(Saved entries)
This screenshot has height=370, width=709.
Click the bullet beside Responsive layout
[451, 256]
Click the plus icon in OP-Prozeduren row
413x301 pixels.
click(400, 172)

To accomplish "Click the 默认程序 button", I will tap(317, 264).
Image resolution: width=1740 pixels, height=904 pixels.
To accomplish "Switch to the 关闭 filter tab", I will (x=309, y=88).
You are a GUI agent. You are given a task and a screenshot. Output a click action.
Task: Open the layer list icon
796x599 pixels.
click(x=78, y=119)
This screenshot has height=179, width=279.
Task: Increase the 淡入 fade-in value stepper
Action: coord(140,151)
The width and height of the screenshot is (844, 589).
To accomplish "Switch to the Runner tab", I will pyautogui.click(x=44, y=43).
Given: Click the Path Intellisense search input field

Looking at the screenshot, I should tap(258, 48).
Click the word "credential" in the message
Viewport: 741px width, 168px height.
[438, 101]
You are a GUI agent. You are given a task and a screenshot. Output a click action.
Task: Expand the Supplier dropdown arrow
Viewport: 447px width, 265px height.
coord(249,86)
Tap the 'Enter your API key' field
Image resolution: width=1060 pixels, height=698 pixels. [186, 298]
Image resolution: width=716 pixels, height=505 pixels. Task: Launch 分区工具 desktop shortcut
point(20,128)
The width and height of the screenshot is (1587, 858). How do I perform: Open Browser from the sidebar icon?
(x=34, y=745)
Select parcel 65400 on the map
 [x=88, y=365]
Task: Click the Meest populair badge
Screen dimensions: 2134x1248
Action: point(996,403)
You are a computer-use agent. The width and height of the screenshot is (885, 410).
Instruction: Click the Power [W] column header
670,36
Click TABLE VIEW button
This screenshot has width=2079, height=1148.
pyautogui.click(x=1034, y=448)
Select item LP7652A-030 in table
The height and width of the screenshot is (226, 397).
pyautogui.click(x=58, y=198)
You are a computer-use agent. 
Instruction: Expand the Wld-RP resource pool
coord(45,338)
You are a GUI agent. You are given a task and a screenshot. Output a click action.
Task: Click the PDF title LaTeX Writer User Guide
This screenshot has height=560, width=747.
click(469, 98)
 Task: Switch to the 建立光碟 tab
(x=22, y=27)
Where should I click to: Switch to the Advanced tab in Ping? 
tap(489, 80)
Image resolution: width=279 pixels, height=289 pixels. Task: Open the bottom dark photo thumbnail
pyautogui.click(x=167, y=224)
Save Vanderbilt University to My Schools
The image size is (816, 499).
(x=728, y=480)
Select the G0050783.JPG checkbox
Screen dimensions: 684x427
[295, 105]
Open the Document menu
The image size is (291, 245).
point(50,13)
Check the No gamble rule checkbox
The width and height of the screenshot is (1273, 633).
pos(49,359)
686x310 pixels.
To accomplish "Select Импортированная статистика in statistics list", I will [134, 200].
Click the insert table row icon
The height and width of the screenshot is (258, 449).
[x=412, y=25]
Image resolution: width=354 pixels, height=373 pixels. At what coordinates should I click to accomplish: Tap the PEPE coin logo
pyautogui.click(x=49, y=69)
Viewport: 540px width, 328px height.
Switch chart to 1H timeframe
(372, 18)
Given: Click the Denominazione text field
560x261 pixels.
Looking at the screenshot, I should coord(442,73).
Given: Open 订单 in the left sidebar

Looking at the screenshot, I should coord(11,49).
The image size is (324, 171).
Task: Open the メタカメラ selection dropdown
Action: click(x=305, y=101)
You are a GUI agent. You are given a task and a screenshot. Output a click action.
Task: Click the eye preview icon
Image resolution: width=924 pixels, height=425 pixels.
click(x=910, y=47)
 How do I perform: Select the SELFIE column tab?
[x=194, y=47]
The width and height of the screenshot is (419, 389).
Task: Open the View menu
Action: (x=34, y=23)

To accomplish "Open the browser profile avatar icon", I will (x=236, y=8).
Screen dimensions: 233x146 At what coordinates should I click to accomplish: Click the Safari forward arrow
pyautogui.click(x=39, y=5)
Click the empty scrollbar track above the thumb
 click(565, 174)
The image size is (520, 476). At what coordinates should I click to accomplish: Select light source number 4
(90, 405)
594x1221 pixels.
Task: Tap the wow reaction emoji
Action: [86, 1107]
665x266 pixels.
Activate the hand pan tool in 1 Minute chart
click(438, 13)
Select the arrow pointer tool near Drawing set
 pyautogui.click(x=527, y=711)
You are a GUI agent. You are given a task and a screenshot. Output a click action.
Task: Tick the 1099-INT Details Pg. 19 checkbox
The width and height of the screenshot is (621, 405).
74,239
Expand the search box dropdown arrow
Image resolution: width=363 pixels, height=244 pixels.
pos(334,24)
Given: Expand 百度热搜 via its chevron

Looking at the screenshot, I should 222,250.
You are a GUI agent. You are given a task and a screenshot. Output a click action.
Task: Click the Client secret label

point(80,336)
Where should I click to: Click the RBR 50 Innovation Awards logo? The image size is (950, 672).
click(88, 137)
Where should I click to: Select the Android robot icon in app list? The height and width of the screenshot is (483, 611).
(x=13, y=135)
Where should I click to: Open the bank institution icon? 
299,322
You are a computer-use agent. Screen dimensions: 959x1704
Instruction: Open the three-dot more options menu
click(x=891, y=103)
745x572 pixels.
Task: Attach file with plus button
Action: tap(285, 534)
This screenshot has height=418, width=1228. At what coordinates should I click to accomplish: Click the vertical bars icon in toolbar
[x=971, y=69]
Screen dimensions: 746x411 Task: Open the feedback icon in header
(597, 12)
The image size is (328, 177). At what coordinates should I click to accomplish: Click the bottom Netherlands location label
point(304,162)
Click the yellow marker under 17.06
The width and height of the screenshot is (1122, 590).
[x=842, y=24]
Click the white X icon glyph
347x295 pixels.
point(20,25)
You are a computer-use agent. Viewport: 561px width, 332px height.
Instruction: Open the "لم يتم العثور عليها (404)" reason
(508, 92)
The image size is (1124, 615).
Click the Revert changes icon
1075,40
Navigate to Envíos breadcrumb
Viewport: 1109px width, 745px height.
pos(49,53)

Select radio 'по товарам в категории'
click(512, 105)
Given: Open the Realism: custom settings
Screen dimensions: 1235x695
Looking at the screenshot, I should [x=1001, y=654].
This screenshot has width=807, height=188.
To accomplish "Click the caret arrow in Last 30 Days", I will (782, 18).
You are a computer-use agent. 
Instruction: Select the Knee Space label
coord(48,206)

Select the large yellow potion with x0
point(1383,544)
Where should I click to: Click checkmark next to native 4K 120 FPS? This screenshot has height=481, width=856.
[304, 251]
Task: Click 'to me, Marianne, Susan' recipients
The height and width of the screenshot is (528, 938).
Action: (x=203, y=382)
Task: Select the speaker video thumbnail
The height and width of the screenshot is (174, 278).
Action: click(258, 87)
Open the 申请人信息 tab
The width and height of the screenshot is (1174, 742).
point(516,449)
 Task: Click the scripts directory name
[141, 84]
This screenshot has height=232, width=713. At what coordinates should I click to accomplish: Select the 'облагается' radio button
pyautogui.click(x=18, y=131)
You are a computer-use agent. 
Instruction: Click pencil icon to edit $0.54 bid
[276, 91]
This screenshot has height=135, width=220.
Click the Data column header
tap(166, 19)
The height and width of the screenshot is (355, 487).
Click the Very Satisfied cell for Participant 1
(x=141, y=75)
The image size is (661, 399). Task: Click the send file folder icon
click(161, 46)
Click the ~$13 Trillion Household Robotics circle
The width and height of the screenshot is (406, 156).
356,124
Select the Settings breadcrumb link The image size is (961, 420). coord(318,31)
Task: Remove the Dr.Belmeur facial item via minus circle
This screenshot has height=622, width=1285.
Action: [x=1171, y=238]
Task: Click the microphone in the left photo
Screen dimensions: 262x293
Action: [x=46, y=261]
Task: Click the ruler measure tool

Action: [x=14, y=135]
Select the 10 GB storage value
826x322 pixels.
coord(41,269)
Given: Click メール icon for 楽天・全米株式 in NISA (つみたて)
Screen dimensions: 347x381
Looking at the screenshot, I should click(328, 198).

**Requirement:** Restate exactly each line of the data from the one bearing "Click the Data column header" to the end, and add nothing.

**Answer for the task:**
Click the Data column header
tap(166, 19)
The height and width of the screenshot is (355, 487).
Click the Very Satisfied cell for Participant 1
(x=141, y=75)
The image size is (661, 399). Task: Click the send file folder icon
click(161, 46)
Click the ~$13 Trillion Household Robotics circle
The width and height of the screenshot is (406, 156).
356,124
Select the Settings breadcrumb link The image size is (961, 420). coord(318,31)
Task: Remove the Dr.Belmeur facial item via minus circle
This screenshot has height=622, width=1285.
Action: [x=1171, y=238]
Task: Click the microphone in the left photo
Screen dimensions: 262x293
Action: [x=46, y=261]
Task: Click the ruler measure tool

Action: [x=14, y=135]
Select the 10 GB storage value
826x322 pixels.
coord(41,269)
Given: Click メール icon for 楽天・全米株式 in NISA (つみたて)
Screen dimensions: 347x381
Looking at the screenshot, I should click(328, 198).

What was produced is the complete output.